Backbone network is a high-speed network used by operators to connect multiple regions or regions. Therefore, an important role of backbone network is to carry network data transmitted across regions. A number of cross-regional links form a complete backbone network.

Figure 1 shows a backbone link used to connect the north and south regions — the second Beijing-Han-Guangzhou link. The network data transmitted by each province across the north-south region will first converge to the core city nodes such as Beijing, Wuhan and Guangzhou on the link, and then be transmitted to the destination location through the link.

FIG. 1 The second Beijing-Han radio link

If the network devices, such as switches and optical fibers, that constitute a link on the backbone network are congested or damaged, the network data flowing through the faulty link is affected, usually resulting in packet loss or data disconnection.

The impact of abnormal backbone network on baidu external network quality

As shown in Figure 2, falcon, the external monitoring system, monitors the network connectivity status of baidu’s computer rooms in real time through detection points in each province.

Figure 2 Monitoring diagram of Falcon extranet

In each judging cycle, each province will report a number of baidu machine room detection data. Assume that a province reports M pieces of data during the detection of a specific equipment room, and n pieces of data are abnormal. The anomaly rate n/m can be used to measure the quality of the external network from the province to the equipment room.

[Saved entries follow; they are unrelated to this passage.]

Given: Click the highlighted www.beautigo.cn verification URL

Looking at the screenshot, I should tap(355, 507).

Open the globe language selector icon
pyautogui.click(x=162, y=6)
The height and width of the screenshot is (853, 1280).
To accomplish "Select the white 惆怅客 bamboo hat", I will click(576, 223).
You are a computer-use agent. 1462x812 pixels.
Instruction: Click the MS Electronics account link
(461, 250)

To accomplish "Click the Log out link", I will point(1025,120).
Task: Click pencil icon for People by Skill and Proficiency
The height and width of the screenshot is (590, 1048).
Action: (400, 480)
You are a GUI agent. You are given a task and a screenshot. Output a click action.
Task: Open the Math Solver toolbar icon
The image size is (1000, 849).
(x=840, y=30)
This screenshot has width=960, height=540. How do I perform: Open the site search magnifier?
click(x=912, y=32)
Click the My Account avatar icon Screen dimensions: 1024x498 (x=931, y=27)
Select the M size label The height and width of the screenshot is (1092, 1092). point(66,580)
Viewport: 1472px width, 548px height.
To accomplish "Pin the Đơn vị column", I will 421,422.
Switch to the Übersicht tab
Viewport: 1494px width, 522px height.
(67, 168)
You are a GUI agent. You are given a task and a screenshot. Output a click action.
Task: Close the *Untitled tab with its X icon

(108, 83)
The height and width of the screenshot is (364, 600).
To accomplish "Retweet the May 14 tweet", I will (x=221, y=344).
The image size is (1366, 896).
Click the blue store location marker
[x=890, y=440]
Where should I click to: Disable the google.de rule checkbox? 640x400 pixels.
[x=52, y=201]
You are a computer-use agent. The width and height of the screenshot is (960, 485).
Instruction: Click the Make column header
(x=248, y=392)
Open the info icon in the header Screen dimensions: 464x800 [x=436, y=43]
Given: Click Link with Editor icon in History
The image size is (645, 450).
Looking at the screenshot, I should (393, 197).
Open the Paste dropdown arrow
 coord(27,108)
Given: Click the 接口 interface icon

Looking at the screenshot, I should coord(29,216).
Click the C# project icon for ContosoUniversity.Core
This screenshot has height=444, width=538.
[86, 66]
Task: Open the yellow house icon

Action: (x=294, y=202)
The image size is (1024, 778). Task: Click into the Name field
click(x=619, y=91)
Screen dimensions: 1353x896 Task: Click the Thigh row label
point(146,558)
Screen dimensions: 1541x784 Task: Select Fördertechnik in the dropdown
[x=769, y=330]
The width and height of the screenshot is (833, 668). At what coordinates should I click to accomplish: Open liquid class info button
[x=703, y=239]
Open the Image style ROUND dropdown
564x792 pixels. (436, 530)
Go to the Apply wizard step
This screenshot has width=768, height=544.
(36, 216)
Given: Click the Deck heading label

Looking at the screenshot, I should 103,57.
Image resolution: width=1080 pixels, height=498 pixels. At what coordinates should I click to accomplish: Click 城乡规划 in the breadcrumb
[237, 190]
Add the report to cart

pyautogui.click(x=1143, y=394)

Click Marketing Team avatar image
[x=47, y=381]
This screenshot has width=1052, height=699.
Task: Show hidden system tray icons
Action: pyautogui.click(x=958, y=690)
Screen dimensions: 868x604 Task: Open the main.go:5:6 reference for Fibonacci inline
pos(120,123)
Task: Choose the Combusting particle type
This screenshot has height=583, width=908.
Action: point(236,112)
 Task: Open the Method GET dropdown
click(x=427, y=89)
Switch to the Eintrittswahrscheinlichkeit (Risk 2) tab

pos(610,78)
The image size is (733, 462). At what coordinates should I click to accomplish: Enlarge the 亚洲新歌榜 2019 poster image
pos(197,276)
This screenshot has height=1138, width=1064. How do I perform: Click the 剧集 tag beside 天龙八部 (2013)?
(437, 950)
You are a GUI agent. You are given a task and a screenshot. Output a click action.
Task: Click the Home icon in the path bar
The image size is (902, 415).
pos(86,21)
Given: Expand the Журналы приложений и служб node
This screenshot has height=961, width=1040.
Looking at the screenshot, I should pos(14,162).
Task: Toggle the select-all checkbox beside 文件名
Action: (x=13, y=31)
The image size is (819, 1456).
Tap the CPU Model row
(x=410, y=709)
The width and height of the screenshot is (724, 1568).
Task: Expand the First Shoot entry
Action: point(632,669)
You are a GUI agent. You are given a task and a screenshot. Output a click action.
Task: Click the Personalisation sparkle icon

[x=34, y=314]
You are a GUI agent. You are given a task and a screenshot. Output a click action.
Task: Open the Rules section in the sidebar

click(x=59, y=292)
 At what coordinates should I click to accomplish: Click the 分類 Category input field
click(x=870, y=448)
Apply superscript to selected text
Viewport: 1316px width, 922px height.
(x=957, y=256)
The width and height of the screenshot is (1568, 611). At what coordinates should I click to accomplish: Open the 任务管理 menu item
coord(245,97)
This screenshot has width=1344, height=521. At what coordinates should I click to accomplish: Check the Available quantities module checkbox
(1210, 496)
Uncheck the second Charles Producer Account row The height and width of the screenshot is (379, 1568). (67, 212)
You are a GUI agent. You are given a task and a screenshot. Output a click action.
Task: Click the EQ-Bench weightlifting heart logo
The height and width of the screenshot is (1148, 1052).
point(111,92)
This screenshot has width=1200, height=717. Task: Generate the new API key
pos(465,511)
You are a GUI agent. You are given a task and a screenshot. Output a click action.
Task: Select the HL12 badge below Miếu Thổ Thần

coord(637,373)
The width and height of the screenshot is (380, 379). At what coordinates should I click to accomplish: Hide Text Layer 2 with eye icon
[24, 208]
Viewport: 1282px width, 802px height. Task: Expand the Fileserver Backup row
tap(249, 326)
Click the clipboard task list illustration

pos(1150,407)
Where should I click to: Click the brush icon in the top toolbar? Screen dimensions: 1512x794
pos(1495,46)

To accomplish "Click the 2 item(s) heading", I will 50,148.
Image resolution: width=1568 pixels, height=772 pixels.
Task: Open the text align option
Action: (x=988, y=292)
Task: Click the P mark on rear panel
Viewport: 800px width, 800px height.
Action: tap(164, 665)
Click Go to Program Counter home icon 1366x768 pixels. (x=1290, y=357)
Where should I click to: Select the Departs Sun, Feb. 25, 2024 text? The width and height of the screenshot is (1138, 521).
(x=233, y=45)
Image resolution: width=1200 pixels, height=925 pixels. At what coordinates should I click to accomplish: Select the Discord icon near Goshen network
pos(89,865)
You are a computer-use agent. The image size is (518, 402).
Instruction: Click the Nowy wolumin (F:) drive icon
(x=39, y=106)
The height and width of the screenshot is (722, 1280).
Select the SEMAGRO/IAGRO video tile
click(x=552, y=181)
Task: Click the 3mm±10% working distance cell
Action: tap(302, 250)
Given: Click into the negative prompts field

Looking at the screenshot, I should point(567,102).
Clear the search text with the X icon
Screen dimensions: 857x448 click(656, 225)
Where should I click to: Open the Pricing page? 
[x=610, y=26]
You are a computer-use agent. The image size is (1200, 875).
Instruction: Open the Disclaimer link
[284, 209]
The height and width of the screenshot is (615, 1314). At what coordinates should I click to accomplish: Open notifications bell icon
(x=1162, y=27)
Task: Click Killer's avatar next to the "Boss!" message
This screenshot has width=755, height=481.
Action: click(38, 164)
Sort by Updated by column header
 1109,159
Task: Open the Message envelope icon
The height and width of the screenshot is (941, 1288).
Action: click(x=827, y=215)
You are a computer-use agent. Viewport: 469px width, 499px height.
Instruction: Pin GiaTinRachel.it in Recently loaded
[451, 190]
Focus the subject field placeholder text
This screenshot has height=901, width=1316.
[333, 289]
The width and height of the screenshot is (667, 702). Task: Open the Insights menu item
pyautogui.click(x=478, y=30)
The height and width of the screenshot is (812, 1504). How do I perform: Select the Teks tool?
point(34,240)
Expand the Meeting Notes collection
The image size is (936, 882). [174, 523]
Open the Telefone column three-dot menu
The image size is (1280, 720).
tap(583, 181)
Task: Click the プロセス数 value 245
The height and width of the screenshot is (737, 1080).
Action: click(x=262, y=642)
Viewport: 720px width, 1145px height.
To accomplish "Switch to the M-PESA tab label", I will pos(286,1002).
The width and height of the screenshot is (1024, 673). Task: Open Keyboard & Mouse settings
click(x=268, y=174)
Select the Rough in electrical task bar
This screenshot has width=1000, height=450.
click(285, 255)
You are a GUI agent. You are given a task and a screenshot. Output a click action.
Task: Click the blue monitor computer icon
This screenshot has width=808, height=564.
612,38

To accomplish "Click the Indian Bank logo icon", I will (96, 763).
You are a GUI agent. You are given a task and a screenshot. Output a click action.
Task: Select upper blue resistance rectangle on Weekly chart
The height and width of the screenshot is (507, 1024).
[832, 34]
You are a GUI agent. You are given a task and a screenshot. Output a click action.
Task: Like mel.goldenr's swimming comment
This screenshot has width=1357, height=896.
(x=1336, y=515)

When the link of the backbone network is abnormal, the quality of Baidu external network will be damaged. Specifically, the abnormal rate increases when users access Baidu machine room services across regions, while the abnormal rate is not affected when users access Baidu machine room services in the same region.

Figure 3(a) and b respectively show the abnormal rates of visits to the computer rooms of Baidu in the north and south by provinces in China when the link of north-south backbone network is abnormal. The abnormal rates corresponding to the colors of different provinces are shown in the lower left corner of the figure.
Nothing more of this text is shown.